On Thursday, September 12 he was jailed for a further 16 months by Judge David Evans at Exeter Crown Court and will serve the new sentence after he completes the original one.

The judge told him: "You put forward the false defence that a mobile phone which contained damning evidence was not yours, but belonged to Mr Richards, who was a friend or acquaintance.

"He gave evidence at your trial and produced a document purporting to come from the mobile phone provider. The attempt failed and you were convicted.

"It is right to emphasise this was an attempt to pervert the course of justice which failed but it did cause an additional police investigation.

"The harm which this conspiracy risked was very great indeed; that of misleading the jury and engineering an unjust outcome to the trial, although in the event Mr Richards was not an impressive witness.
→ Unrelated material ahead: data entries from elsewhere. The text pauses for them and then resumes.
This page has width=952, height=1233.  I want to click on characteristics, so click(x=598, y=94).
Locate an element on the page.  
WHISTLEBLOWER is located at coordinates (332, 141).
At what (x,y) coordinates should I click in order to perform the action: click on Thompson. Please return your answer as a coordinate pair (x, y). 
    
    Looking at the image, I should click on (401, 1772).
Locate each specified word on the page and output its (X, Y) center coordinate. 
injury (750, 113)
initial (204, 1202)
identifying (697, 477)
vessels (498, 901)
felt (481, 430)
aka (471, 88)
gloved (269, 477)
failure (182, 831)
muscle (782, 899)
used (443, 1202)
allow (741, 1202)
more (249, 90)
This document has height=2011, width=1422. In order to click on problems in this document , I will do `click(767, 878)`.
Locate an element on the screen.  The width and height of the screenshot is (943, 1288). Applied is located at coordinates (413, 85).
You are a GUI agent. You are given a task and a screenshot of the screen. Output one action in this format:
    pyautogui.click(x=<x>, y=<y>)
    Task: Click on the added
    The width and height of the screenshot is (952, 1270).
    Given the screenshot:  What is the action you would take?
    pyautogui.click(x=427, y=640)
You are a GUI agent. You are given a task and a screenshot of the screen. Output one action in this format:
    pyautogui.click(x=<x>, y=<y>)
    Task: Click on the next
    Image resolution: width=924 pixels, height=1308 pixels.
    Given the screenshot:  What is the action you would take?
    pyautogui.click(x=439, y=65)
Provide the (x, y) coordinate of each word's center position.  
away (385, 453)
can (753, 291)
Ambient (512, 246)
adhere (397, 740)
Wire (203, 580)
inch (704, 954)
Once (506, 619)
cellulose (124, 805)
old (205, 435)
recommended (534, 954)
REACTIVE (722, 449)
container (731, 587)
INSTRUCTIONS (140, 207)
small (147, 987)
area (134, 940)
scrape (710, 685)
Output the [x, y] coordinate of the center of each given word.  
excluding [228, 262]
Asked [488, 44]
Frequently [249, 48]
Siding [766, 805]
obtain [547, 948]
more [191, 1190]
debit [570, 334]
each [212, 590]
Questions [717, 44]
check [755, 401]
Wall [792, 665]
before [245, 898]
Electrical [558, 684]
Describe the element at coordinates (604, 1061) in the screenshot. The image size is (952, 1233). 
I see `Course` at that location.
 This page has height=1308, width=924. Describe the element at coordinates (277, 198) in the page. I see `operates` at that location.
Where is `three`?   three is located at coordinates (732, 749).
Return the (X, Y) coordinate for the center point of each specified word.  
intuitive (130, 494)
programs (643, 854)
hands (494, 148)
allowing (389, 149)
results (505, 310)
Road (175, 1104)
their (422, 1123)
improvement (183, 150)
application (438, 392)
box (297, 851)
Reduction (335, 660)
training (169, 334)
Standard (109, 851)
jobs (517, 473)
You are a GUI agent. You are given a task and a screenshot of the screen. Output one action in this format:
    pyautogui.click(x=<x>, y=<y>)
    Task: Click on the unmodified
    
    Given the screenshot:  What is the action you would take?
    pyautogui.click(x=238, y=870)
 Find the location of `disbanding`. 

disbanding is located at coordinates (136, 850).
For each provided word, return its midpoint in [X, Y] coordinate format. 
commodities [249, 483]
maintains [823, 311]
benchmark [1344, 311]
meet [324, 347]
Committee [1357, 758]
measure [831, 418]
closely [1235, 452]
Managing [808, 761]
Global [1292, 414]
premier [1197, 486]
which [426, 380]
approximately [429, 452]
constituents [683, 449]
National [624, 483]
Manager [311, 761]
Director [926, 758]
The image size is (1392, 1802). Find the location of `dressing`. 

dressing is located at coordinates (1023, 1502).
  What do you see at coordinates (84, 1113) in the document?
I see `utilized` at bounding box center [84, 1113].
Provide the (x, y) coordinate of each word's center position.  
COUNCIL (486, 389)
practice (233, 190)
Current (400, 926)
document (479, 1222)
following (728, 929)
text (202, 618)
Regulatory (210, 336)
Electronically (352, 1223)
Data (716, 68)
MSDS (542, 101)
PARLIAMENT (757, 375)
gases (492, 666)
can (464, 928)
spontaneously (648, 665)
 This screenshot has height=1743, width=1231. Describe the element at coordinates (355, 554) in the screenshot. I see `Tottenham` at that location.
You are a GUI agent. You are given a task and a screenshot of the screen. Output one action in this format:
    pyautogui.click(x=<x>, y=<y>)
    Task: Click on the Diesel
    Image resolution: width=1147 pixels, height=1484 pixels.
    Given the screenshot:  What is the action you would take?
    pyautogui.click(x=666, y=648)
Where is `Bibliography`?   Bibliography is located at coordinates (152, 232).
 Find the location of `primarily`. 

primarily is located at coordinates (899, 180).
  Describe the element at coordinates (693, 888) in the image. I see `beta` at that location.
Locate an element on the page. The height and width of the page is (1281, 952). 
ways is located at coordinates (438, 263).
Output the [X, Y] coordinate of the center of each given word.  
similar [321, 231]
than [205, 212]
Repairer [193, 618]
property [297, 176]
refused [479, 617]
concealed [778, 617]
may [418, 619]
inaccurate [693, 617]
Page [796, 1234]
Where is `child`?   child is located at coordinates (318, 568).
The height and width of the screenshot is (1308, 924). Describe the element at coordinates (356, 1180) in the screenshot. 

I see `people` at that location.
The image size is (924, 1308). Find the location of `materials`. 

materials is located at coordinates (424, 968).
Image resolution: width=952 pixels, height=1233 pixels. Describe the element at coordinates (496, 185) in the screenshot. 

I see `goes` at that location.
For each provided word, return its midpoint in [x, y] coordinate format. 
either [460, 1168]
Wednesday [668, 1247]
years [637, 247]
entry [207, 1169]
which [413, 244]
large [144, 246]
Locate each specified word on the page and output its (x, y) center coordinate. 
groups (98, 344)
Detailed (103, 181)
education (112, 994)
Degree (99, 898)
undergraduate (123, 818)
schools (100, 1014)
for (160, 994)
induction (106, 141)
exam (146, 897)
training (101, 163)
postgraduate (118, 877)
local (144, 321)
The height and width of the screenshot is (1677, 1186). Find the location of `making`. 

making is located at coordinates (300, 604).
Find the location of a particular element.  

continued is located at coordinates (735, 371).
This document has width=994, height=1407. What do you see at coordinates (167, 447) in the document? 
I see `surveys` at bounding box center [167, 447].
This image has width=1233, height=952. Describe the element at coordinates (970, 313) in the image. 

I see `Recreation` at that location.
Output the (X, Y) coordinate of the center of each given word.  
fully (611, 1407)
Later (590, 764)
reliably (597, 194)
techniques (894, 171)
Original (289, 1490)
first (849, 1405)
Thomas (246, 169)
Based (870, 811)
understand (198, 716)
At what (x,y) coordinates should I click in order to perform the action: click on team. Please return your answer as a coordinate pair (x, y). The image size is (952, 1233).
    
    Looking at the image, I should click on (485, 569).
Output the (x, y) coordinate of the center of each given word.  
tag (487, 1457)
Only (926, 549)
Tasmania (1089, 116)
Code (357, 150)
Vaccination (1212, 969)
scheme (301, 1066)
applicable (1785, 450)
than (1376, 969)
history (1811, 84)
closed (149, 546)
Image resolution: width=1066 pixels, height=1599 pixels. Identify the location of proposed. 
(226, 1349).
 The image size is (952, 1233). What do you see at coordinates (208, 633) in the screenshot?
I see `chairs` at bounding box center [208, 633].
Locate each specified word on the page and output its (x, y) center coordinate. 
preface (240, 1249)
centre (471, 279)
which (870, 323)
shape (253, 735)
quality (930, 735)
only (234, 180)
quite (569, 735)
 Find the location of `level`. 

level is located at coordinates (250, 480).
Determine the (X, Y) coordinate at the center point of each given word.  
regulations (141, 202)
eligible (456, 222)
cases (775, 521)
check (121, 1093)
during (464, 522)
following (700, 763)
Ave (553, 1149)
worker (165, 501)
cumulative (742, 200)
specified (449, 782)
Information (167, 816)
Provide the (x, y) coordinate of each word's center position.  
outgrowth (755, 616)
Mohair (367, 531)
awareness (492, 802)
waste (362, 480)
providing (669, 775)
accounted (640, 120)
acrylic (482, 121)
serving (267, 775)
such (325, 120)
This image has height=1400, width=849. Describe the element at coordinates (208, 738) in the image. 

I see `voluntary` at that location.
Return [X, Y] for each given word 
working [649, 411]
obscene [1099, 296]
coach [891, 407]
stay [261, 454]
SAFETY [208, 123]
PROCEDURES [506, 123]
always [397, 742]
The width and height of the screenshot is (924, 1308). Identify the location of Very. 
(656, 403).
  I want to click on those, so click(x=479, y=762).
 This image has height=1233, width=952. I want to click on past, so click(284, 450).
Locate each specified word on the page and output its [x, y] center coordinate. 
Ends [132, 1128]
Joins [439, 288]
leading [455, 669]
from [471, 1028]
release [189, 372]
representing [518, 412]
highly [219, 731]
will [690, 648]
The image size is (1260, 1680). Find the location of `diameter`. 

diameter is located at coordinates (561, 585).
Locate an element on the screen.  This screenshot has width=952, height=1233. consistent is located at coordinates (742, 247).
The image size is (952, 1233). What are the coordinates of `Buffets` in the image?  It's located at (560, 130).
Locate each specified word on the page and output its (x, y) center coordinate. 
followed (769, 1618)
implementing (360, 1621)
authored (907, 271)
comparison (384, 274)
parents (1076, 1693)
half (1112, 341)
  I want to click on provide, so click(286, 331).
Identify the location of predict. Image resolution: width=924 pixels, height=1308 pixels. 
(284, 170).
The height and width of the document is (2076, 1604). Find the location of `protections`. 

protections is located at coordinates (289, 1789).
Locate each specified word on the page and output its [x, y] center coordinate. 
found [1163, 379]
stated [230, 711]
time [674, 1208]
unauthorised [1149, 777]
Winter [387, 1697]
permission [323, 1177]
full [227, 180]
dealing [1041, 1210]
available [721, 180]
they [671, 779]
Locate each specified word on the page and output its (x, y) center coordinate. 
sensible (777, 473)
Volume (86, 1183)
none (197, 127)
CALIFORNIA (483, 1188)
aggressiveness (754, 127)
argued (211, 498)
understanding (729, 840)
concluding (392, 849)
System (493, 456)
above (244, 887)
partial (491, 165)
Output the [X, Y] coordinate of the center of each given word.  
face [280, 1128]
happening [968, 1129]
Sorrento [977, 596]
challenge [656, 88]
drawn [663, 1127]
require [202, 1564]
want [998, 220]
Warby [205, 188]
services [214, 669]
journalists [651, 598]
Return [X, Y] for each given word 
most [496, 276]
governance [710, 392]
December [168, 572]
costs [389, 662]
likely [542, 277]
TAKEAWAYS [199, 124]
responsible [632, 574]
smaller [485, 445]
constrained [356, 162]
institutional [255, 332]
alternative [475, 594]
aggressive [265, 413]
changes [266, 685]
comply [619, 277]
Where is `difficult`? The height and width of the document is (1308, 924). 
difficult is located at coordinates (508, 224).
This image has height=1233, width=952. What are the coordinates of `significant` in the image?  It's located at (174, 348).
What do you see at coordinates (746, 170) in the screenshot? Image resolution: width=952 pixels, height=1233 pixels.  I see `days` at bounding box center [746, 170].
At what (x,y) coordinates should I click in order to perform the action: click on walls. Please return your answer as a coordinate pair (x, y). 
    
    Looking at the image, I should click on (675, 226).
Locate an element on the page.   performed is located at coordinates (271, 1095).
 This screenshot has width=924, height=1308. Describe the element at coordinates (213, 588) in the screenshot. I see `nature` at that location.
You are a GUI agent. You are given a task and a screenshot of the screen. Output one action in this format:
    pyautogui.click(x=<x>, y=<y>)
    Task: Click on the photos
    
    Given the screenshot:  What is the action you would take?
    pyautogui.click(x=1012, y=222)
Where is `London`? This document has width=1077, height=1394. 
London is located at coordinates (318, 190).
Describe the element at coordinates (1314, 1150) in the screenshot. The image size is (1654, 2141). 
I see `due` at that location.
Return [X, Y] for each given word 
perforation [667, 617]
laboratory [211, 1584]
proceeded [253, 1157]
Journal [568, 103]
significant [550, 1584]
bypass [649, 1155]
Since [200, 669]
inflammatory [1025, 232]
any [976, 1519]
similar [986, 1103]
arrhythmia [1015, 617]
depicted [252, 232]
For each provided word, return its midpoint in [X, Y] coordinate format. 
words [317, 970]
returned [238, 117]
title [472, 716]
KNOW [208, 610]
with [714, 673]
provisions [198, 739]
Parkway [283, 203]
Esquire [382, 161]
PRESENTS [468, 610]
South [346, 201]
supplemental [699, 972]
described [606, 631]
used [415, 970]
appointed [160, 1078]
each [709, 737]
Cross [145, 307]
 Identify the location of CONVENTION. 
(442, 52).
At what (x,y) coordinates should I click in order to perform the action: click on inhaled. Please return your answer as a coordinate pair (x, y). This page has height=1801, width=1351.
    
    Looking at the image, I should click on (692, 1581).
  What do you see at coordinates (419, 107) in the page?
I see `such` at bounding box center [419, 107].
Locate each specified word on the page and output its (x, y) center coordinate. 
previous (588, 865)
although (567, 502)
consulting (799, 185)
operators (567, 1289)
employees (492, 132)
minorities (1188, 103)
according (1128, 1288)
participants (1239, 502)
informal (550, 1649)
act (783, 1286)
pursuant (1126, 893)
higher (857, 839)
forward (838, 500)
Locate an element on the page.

"It is hard to imagine a worse example of the use of an illegal mobile phone in prison. It was used in a conspiratorial arrangement."

Peter Coombe, prosecuting, said Mr Richards made his statement before Morgan's trial last year but police realised it was false and arrested him. He still went through with giving a false account in court.

Sally Daulton, defending, said Morgan had admitted the offences and regrets what he did. He denies putting pressure on Mr Richards to help him.

She said he comes from a good family and had a promising future as a footballer until he became involved with drugs. He is now doing all the courses available to him in prison and plans to work as a jewellery designer when he is released.